Leahy argued otherwise.

“I would say that it’s the most intrusive,” Leahy said. “Americans elect their security but they elect their privacy, too.”

Leahy has introduced legislation to eliminate Section 215 of the Patriot Act, which authorizes NSA’s access to metadata. Leahy said the provision has led to  an “unprecedented scale” of collection that violates Americans’ privacy.

“In my view, it’s time for a change,” Leahy said. “Additional transparency and oversight are important parts of that change, but I believe we must do more.”

In his written statement, Leahy said that the NSA violated a Foreign Intelligence Surveillance Act court order by regularly searching the database of phone records without meeting court standards.

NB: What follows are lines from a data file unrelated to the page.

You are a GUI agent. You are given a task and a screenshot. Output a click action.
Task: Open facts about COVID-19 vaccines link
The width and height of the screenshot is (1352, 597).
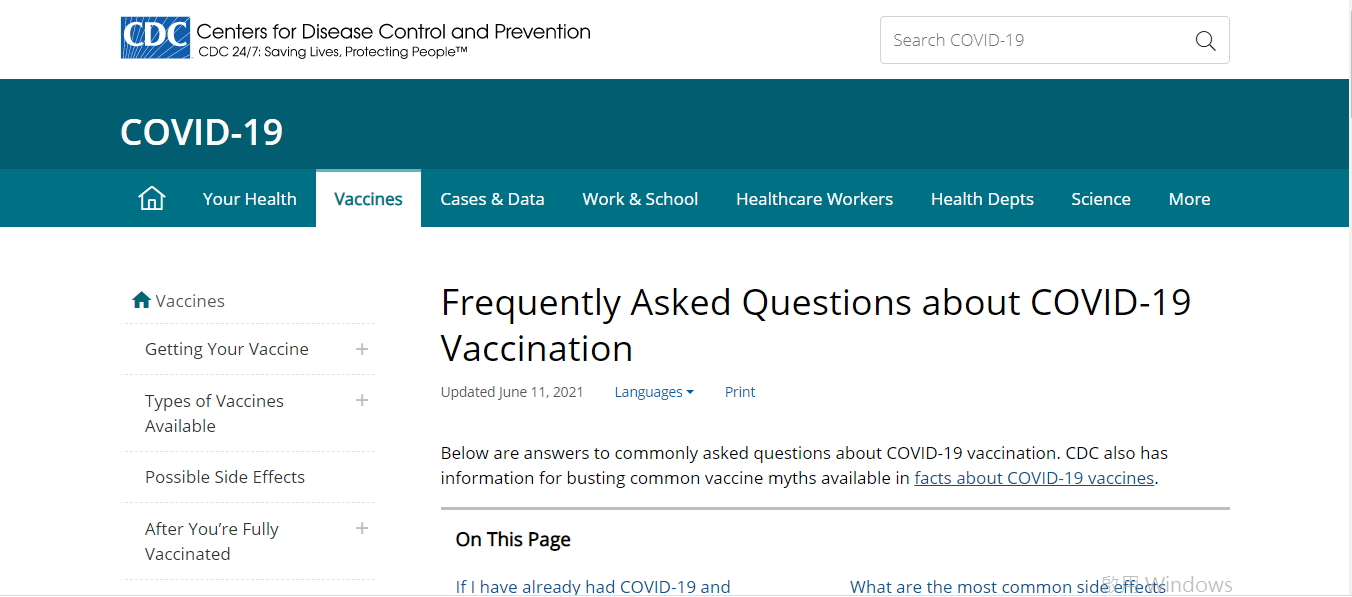(1034, 478)
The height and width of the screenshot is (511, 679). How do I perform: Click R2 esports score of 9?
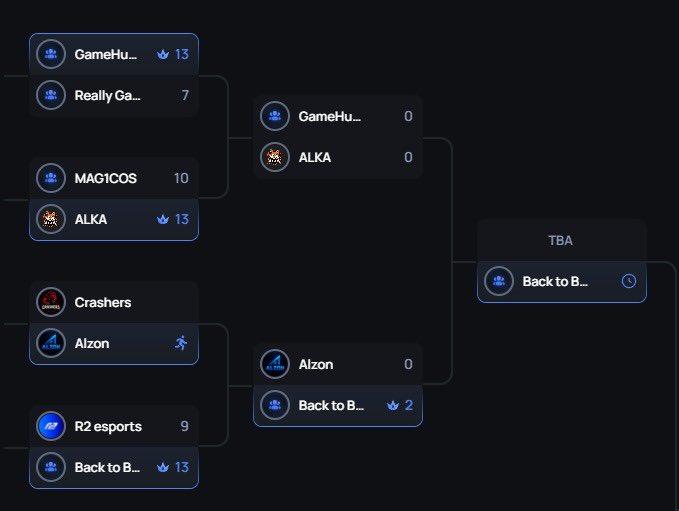click(x=184, y=426)
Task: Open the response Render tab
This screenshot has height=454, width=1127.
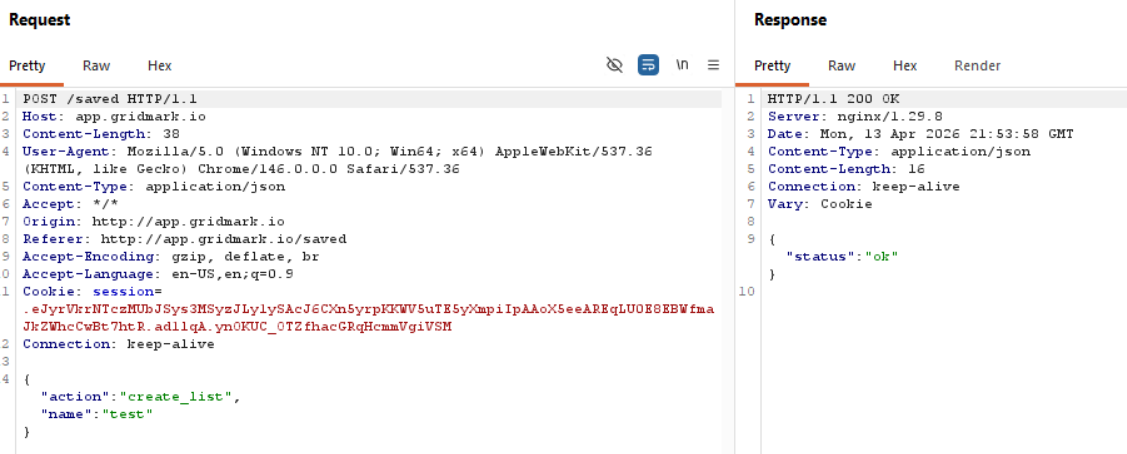Action: tap(977, 66)
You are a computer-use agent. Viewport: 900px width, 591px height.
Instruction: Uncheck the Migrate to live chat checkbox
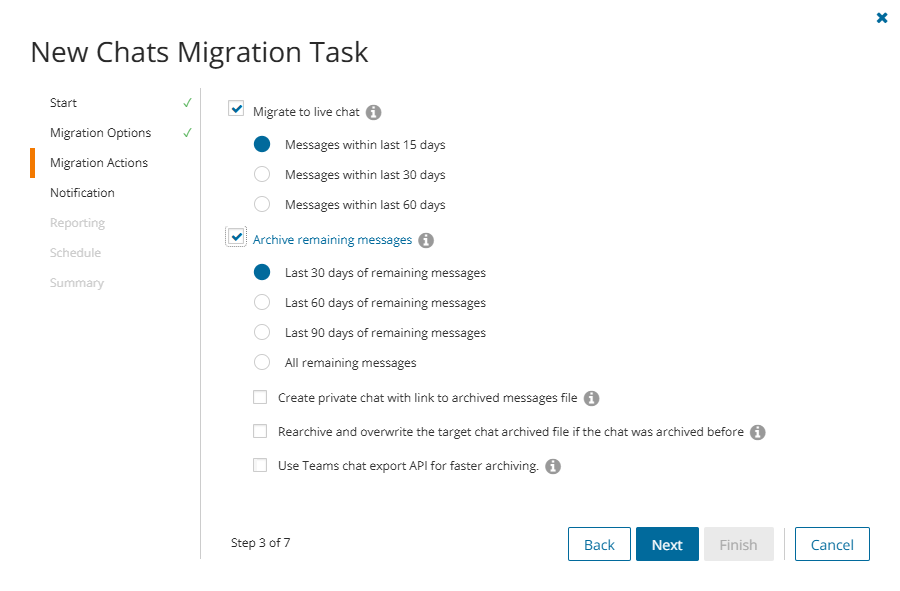coord(237,109)
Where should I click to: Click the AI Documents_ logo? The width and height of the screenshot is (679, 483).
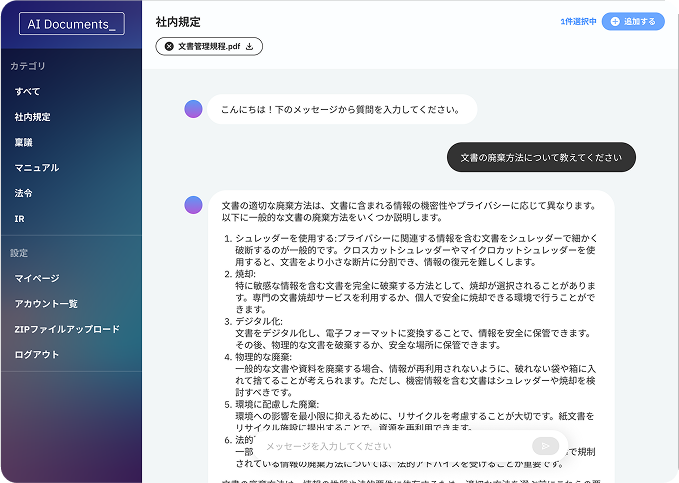70,24
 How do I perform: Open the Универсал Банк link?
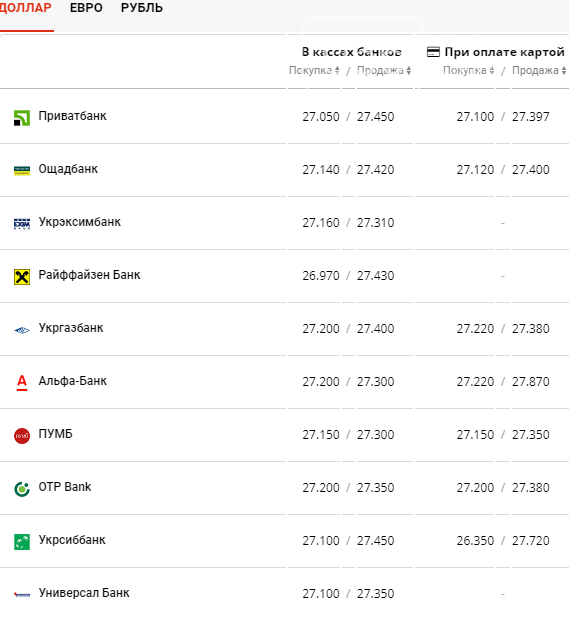(84, 593)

“Just because something is technically possible and just because something is deemed technically legal does not mean that it is the right thing to do,” Leahy said

Same story, different day

Both Clapper and Alexander had similar messages when they testified before the Senate Intelligence Committee last Thursday.

“As Americans we face an unending array of threats,” Clapper said. “We focus on the secret plans of terrorists. What we don’t do is spy unlawfully.

Clapper said the NSA will continue to declassify more information, which he believes is the only way to reassure the public about the metadata collection system.

‘I was totally wrong’

Sen. Dianne Feinstein, D-Calif., reflected back to 9/11 when she said she attended a meeting where former Director of Central Intelligence George Tenet informed her there was a major possibility of a terrorist incident within the next three months.

“I never believed there could be training schools for pilots who would teach pilots to fly and not to land in this country. But I was totally wrong,” Feinstein said. “That can never be allowed to happen in the U.S. again.”

She said the intelligence programs still too often operate hierarchically rather than collaboratively, which makes it unable to collect enough data to be able to target the whereabouts and timing of a potential terrorist attack.

“Our great strength in protecting this homeland is to have the kind of technology able to piece together data while protecting rights,” Feinstein said.

Feinstein proposed many measures of increased transparency for the program during a Senate Intelligence Committee hearing last week, but said this week that she will “do everything (she) can do to prevent this program from being canceled out.”